Every line holding the word "pixels" should be copied from the material.

=======

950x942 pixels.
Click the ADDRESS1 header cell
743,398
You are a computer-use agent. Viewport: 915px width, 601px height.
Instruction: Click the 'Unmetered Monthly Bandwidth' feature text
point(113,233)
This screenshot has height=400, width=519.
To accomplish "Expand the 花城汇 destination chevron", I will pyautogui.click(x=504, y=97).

=======

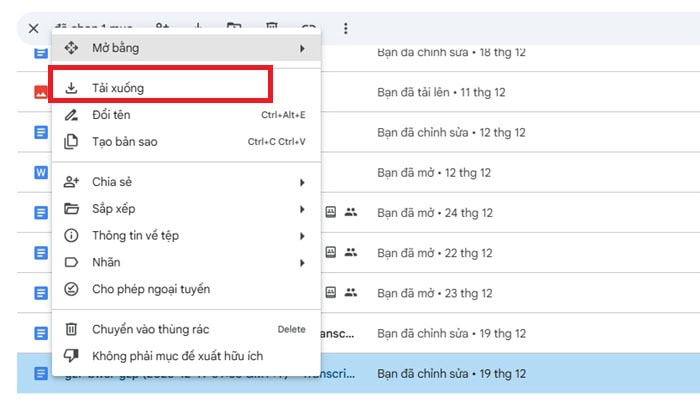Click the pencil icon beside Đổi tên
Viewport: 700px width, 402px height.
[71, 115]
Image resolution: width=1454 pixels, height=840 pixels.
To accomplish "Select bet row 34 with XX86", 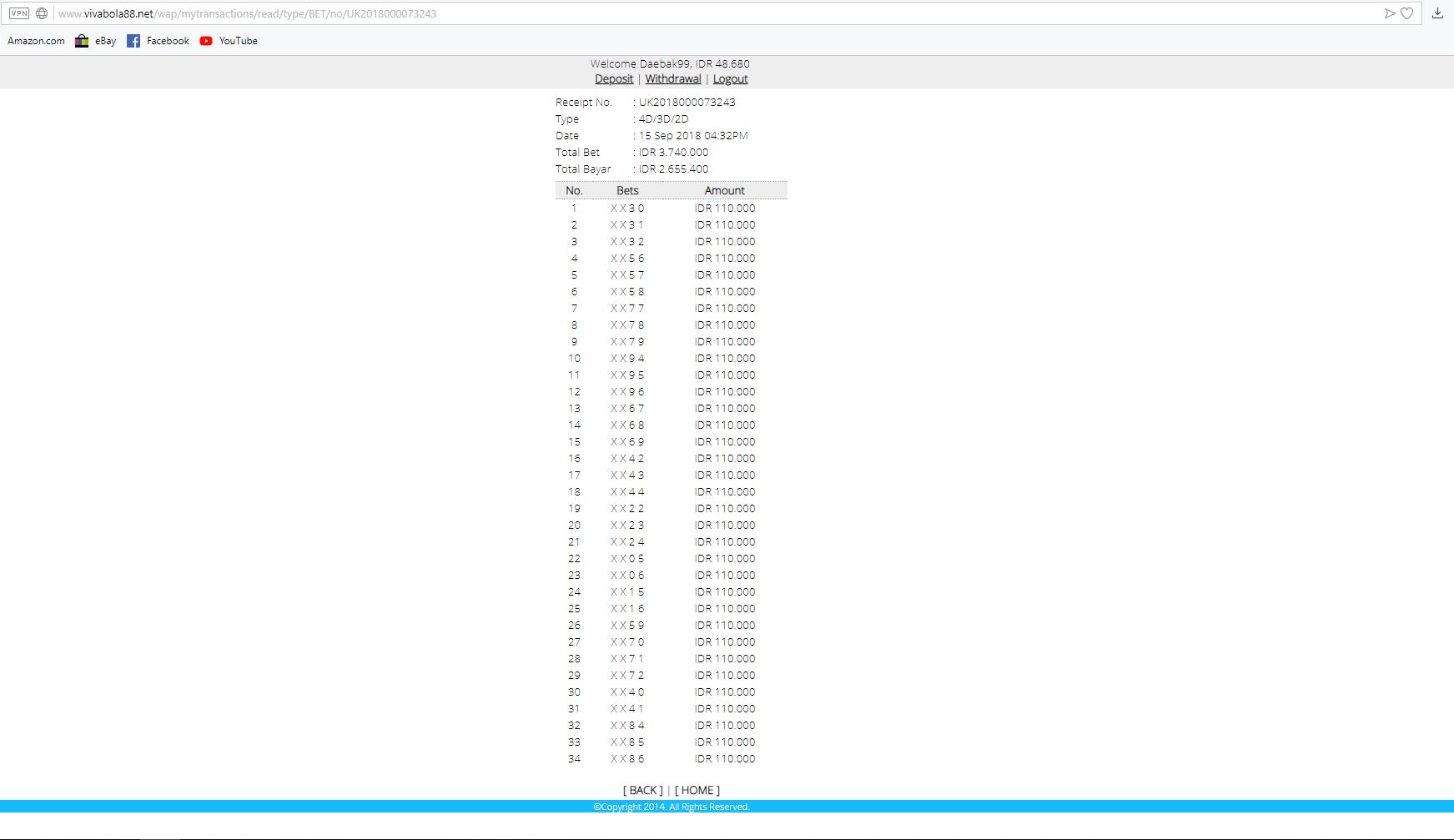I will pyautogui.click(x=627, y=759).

=======

= FINAL ANSWER =
950x942 pixels.
Image resolution: width=1454 pixels, height=840 pixels.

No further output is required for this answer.